Stored data
━━━━━━━━

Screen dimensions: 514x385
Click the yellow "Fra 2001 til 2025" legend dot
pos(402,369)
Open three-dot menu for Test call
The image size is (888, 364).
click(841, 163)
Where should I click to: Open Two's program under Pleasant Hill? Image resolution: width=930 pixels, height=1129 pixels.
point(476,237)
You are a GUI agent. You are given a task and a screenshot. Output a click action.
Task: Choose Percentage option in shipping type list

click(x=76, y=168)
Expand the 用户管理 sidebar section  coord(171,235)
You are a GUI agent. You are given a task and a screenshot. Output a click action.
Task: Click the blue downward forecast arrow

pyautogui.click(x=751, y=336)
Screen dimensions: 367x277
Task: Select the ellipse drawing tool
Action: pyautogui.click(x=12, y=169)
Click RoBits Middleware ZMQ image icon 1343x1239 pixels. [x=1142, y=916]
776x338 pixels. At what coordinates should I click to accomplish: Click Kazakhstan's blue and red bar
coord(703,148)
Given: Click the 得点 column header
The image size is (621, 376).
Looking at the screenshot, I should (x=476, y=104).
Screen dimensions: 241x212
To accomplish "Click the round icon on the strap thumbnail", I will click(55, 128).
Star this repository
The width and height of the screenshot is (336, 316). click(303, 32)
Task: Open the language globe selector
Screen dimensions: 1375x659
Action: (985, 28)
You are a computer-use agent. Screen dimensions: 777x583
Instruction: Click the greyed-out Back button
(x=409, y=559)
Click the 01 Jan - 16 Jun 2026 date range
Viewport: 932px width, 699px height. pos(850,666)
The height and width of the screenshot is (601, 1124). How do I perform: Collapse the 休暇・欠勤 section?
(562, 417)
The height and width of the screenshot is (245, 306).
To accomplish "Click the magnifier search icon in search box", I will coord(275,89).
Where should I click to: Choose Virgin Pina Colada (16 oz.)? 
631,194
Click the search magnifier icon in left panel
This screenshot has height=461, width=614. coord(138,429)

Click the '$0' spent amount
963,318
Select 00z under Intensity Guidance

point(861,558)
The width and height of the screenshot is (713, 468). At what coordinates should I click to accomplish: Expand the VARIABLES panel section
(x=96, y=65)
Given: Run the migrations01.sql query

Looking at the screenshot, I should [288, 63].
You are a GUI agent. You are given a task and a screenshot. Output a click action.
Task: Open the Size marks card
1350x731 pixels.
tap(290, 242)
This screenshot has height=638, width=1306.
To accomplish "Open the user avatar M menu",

━━━━━━━━

**PROBLEM**
Please transcribe all of the records, keeping every line exactly as it is.

**TASK OUTPUT**
Screen dimensions: 514x385
Click the yellow "Fra 2001 til 2025" legend dot
pos(402,369)
Open three-dot menu for Test call
The image size is (888, 364).
click(841, 163)
Where should I click to: Open Two's program under Pleasant Hill? Image resolution: width=930 pixels, height=1129 pixels.
point(476,237)
You are a GUI agent. You are given a task and a screenshot. Output a click action.
Task: Choose Percentage option in shipping type list

click(x=76, y=168)
Expand the 用户管理 sidebar section  coord(171,235)
You are a GUI agent. You are given a task and a screenshot. Output a click action.
Task: Click the blue downward forecast arrow

pyautogui.click(x=751, y=336)
Screen dimensions: 367x277
Task: Select the ellipse drawing tool
Action: pyautogui.click(x=12, y=169)
Click RoBits Middleware ZMQ image icon 1343x1239 pixels. [x=1142, y=916]
776x338 pixels. At what coordinates should I click to accomplish: Click Kazakhstan's blue and red bar
coord(703,148)
Given: Click the 得点 column header
The image size is (621, 376).
Looking at the screenshot, I should (x=476, y=104).
Screen dimensions: 241x212
To accomplish "Click the round icon on the strap thumbnail", I will click(55, 128).
Star this repository
The width and height of the screenshot is (336, 316). click(303, 32)
Task: Open the language globe selector
Screen dimensions: 1375x659
Action: (985, 28)
You are a computer-use agent. Screen dimensions: 777x583
Instruction: Click the greyed-out Back button
(x=409, y=559)
Click the 01 Jan - 16 Jun 2026 date range
Viewport: 932px width, 699px height. pos(850,666)
The height and width of the screenshot is (601, 1124). How do I perform: Collapse the 休暇・欠勤 section?
(562, 417)
The height and width of the screenshot is (245, 306).
To accomplish "Click the magnifier search icon in search box", I will coord(275,89).
Where should I click to: Choose Virgin Pina Colada (16 oz.)? 
631,194
Click the search magnifier icon in left panel
This screenshot has height=461, width=614. coord(138,429)

Click the '$0' spent amount
963,318
Select 00z under Intensity Guidance

point(861,558)
The width and height of the screenshot is (713, 468). At what coordinates should I click to accomplish: Expand the VARIABLES panel section
(x=96, y=65)
Given: Run the migrations01.sql query

Looking at the screenshot, I should [288, 63].
You are a GUI agent. You are given a task and a screenshot. Output a click action.
Task: Open the Size marks card
1350x731 pixels.
tap(290, 242)
This screenshot has height=638, width=1306.
To accomplish "Open the user avatar M menu",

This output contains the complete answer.